Neutral Milk Hotel - In The Aeroplane Over The SeaNon fa dunque eccezione nemmeno l’evoluzione dei Neutral Milk Hotel, passati a qualche demo-tape poco più che lo-fi, alle splendide litanie contenute nello stucchevole e commuovente In The Aeroplane Over The Sea, ove si mescolano vagiti folk, propositi slacker ed un songwriting irriverente come solo la seconda parte degli anni novanta poteva consegnare. Uscito agli inizi del 1998 per la Merge Records (come già il predecessore On Avery Island), viene -non a caso- registrato ai Pet Sound Studios (riecco i Beach Boys) di Denver dall’amico Robert Schneider. Probabilmente la lettura dei Diari di Anna Frank può avere influenzato Jeff Magnum nella stesura dei brani (insomma, Holland 1945 o Communist Daughter sono più di una reminiscenza!), a cui si accompagnano Jeremy Barnes alle percussioni, Scott Spillane e Julian Koster equamente divisi tra fiati ed organo, come a dare un’impronta da banda al passo sgembo dei brani. La fortunata cover art (co-ideata dallo stesso Magnum con Chris Bilheimer, già al lavoro con gli R.E.M.) ne santifica l’aspetto nostalgico e vagamente circense, nonostante le liriche portino in dote un lucido sarcasmo ed una personale visione del mondo e della natura. Ossessione di Jeff Magnun sono i punti di vista e le prospettive, come se nei suoi versi e strofe cercasse la via per un differente sguardo a ciò che lo circonda, nessuna porta della percezione per carità, ma semplicemente un’altra matrioska ove scrutare il tutto da minuscolamente più vicino.

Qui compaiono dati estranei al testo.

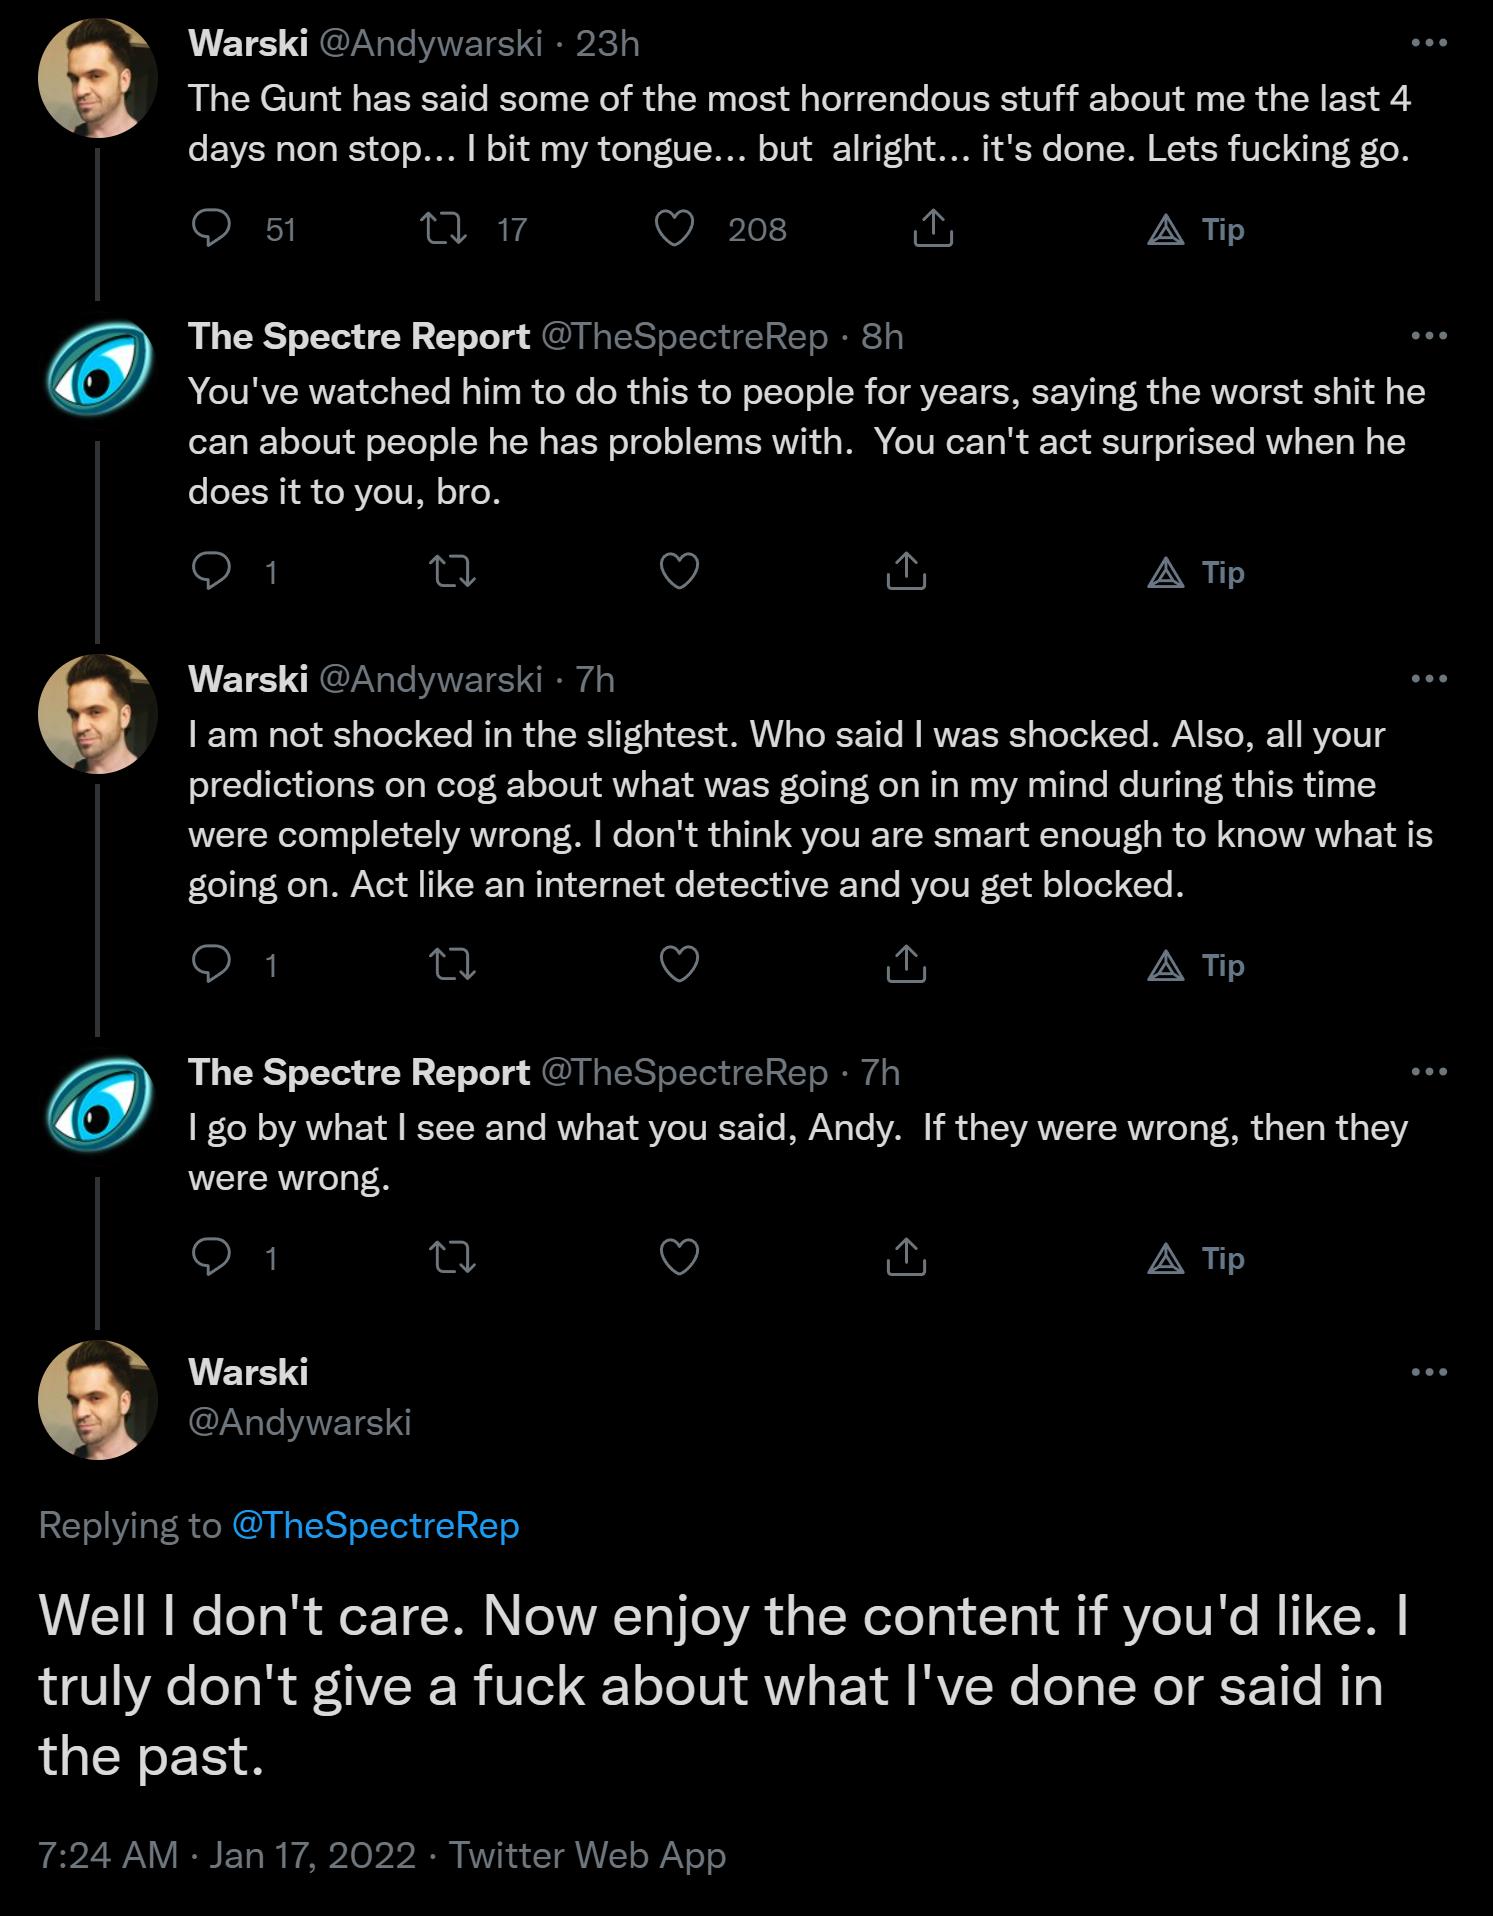The image size is (1493, 1916).
Task: Retweet Warski's tweet with 17 retweets
Action: pyautogui.click(x=443, y=229)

La musica dei Neutral Milk Hotel si avvale di una voce stridula e sgraziata da menestrello disincantato, mentre rintocchi di organo danno inizio ad una dimessa sagra folkloristica dai brillanti squilli di cornamusa e dalla ritmica accattivante: The King of Carrot Flowers è una linea continua separata in tre parti, che svela subito la pasta giocosa di un lavoro poliedrico e sostenuto (vedasi il finale tirato e distorto). Dall’andatura sciolta, mielosa e melliflua la title-track è l’elogio della ballads stile nineties, ove una serie di immagini (peraltro piuttosto scontate) vengono messe in fila come ad immortalate l’ultimo istante di calma prima dell’incombere della tempesta (rimandi non troppo velati alle vicende di Anna Frank). Giochi di parole e sensazioni che scorrono liquidi lungo tutto il disco: dall’immediatezza di Communist Daughter (la parte R.E.M. dei Neutral Milk Hotel, tromba permettendo!), alla parata di strada di Oh Comely, arrangiata con grande passione ed una pazienza nel far riaffiorare le giusta amalgama sonora.
Two Headed Boy sparge i suoi fumi provocatori, dapprima con una chitarra acustica le cui pennati si fanno vibranti e nervose, per poi approdare nel reprise finale in un ragionato dosaggio di volumi e di enfasi nel cantato senza inibizione di Jeff Magnum.

Se l’alba della fine degli anni novanta tirava per i capelli gli ultimi rimasugli del rock alternativo, è innegabile che qualunque libera licenza folk fosse ancora materiale per pochi (Summerteeth dei Wilco è dietro l’angolo), mentre l’eredità lo-fi o independent (per affinità i Built to Spill di Doug Martsch) era ancora prematura da svelare: In The Aeroplane Over The Sea coniuga le istanze melodiche del primo, con i fulgidi lampi dei secondi, mettendosi in quella piacevole via di mezzo che a volte salva dall’anonimato. Ad oggi un disco-cimelio, nel 1998 poco più che un lavoro da passa-parola negli ambienti universitari!